USE ROLE ACCOUNTADMIN;
CREATE ROLE IF NOT EXISTS MITRITY_GOVERNANCE;
CREATE USER IF NOT EXISTS MITRITY_SVC
TYPE = SERVICE -- key-pair only; omit for a regular user
DEFAULT_ROLE = MITRITY_GOVERNANCE
DEFAULT_WAREHOUSE = <YOUR_WAREHOUSE>;
GRANT ROLE MITRITY_GOVERNANCE TO USER MITRITY_SVC;
Step 3 — Register the public key and grant read-only privileges
-- Register the public key (paste the base64 body of mitrity_rsa_key.pub,
-- WITHOUT the -----BEGIN/END PUBLIC KEY----- lines or newlines).
ALTER USER MITRITY_SVC SET RSA_PUBLIC_KEY='MIIBIjANBgkq...';
-- Compute for the connector's read queries.
GRANT USAGE ON WAREHOUSE <YOUR_WAREHOUSE> TO ROLE MITRITY_GOVERNANCE;
-- Observe: read AI-observability events. CORTEX_USER covers Cortex access;
-- add READ UNREDACTED for full prompt/tool content (metadata-only without it).

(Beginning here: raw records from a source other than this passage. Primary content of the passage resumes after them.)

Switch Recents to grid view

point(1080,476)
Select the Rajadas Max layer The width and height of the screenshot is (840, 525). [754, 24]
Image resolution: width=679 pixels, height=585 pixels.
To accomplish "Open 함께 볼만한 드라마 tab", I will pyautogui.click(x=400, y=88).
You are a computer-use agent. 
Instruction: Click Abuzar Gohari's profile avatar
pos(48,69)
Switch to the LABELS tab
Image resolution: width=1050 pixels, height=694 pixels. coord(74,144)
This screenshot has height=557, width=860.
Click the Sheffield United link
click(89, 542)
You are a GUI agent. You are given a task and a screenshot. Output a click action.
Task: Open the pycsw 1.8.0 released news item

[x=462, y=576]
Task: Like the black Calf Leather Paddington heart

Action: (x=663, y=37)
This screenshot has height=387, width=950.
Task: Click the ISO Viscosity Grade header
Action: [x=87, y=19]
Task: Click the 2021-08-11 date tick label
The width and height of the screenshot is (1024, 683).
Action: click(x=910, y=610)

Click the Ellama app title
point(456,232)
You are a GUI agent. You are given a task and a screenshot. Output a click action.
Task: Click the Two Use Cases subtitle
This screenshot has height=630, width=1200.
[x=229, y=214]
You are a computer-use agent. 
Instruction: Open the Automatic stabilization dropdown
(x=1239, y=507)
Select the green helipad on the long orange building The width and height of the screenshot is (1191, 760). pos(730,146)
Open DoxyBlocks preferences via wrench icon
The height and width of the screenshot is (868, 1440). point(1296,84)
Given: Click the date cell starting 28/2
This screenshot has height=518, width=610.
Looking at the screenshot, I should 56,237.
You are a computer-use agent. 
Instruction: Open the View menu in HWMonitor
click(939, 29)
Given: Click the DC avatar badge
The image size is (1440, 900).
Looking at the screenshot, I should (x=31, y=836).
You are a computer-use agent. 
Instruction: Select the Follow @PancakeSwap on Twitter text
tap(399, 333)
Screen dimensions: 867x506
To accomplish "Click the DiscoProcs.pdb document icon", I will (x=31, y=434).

GRANT DATABASE ROLE SNOWFLAKE.CORTEX_USER TO ROLE MITRITY_GOVERNANCE;
GRANT READ UNREDACTED AI OBSERVABILITY EVENTS ON ACCOUNT TO ROLE MITRITY_GOVERNANCE;
Validate the observability grant for your account. Snowflake's AI-observability privileges are evolving; confirm the exact grant your account needs against Snowflake's current documentation. If it's missing, the connector still connects and runs Discover + Posture — it simply returns no telemetry rather than failing (graceful degrade), and full prompt/tool content stays redacted without
READ UNREDACTED.
Then read the fingerprint MITRITY needs:
DESC USER MITRITY_SVC;
-- Copy the RSA_PUBLIC_KEY_FP value, e.g. SHA256:abcd1234…
Step 4 — Connect in MITRITY
In Settings → Platforms → Connect a platform, choose Snowflake and provide:
| Field | Value |
|---|---|
| Account / Organization | Your Snowflake account identifier, e.g. xy12345.eu-central-1 (locator) or orgname-account_name |
| Key-pair private key (PEM) | The contents of mitrity_rsa_key.p8 from Step 1 |
| Username | MITRITY_SVC |
| Role | MITRITY_GOVERNANCE |
| Warehouse | <YOUR_WAREHOUSE> |
| Database / Schema | Optional default query context |
| Public-key fingerprint | The RSA_PUBLIC_KEY_FP from Step 3, e.g. SHA256:abcd1234… |
Save, then click Sync now. The connector signs an RS256 JWT locally with your private key (no token exchange), calls the Snowflake SQL API, and runs Discover → Observe → Posture.
Observe — AI Observability events
The connector imports agent activity from Snowflake's AI Observability events. Imported events carry source = snowflake, are marked observed (recorded, not gated), and flow to the audit log, Insights, and any configured SIEM destination. Without the READ UNREDACTED AI OBSERVABILITY EVENTS grant, events are imported metadata-only (prompts and tool payloads stay redacted). If the observability feature or grant is absent, telemetry is empty and the connection stays healthy.
Posture
The connector reads account security-configuration proxies — over-broad ACCOUNTADMIN / SECURITYADMIN grants and agent presence — and records them as findings (OK / Warning / Unknown). A control it cannot read is recorded as Unknown, never OK. See Posture & Security.
Governing a discovered agent
Assign a policy to a discovered agent to move it to governed (governance mode Constrained), or suppress it. Cortex Agents are observed, not enforced in-band, in this release — see read-only by design.